_LISTED ENTRIES_:
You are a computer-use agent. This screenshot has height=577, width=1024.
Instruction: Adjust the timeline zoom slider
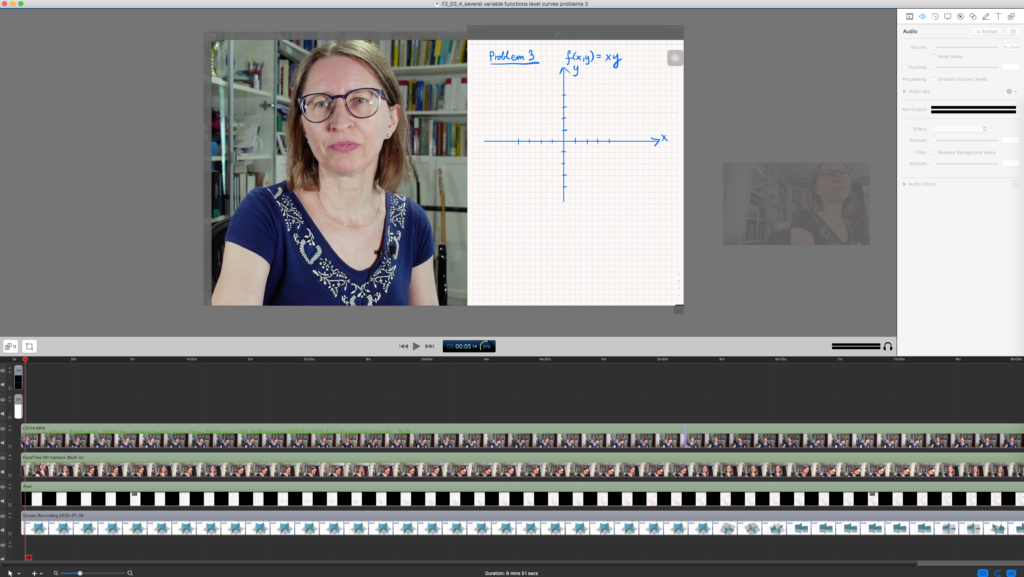80,573
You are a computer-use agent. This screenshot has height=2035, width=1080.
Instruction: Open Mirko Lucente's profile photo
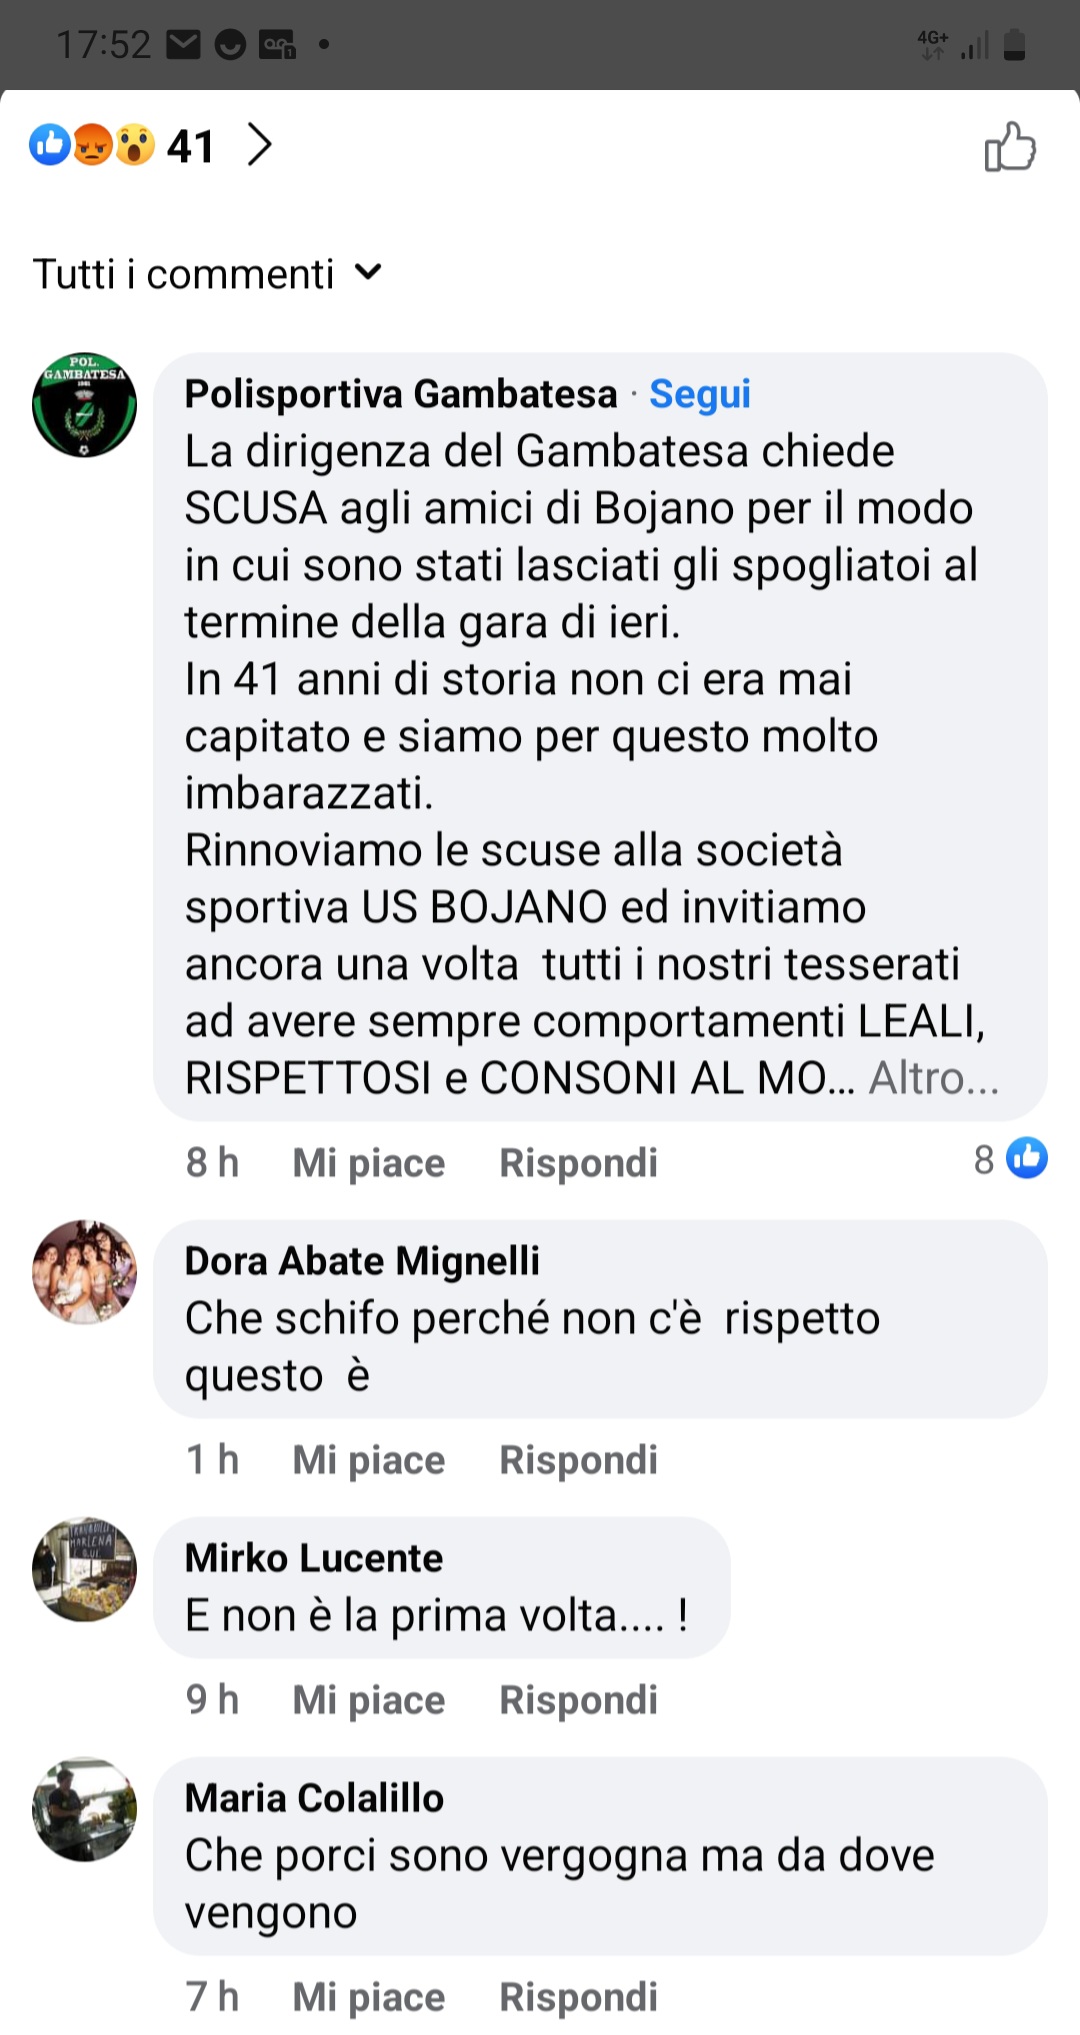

_TASK ITEM_:
An exact transcription of the listing is required, and it must contain no pictures.

_SOLUTION TO THIS EXERCISE_:
You are a computer-use agent. This screenshot has height=577, width=1024.
Instruction: Adjust the timeline zoom slider
80,573
You are a computer-use agent. This screenshot has height=2035, width=1080.
Instruction: Open Mirko Lucente's profile photo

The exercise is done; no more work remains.